DATA SUPPLIED
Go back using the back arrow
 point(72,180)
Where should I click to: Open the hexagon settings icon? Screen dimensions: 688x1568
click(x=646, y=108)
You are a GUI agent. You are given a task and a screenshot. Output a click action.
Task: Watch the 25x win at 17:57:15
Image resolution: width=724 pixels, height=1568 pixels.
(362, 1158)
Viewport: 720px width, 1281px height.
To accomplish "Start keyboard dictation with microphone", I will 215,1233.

PROBLEM DESCRIPTION
Please print the listing above again, every line unchanged and in the same order.

RESULT OF THIS EXERCISE
Go back using the back arrow
 point(72,180)
Where should I click to: Open the hexagon settings icon? Screen dimensions: 688x1568
click(x=646, y=108)
You are a GUI agent. You are given a task and a screenshot. Output a click action.
Task: Watch the 25x win at 17:57:15
Image resolution: width=724 pixels, height=1568 pixels.
(362, 1158)
Viewport: 720px width, 1281px height.
To accomplish "Start keyboard dictation with microphone", I will 215,1233.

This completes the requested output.